*Data*.

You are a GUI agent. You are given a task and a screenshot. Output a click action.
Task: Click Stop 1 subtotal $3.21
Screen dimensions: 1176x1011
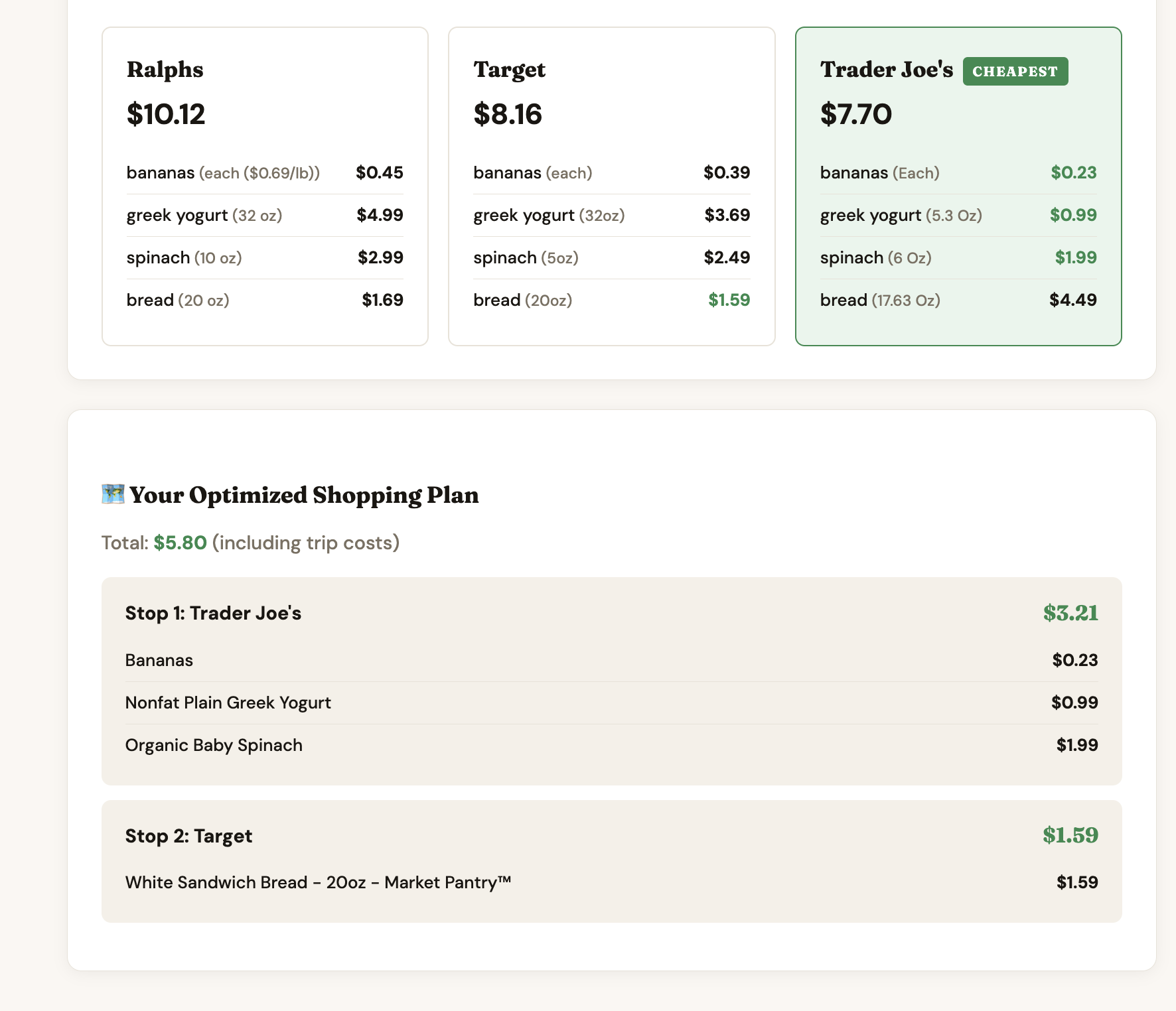(1070, 613)
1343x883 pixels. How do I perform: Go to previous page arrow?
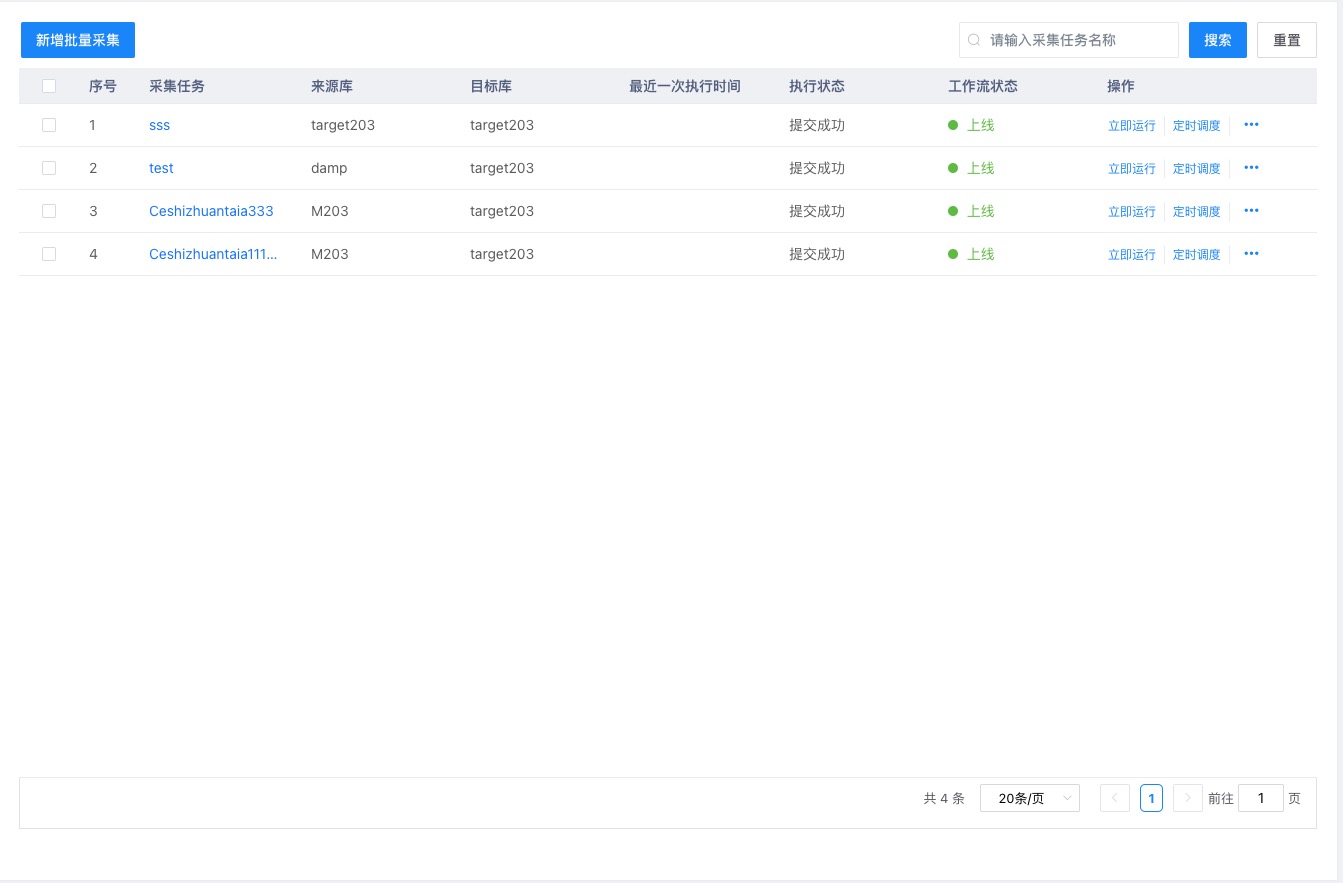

*Exercise instructions*. Return all of the material precisely as written. No picture belongs in it.

*Answer box*.
You are a GUI agent. You are given a task and a screenshot. Output a click action.
Task: Click Stop 1 subtotal $3.21
Screen dimensions: 1176x1011
(1070, 613)
1343x883 pixels. How do I perform: Go to previous page arrow?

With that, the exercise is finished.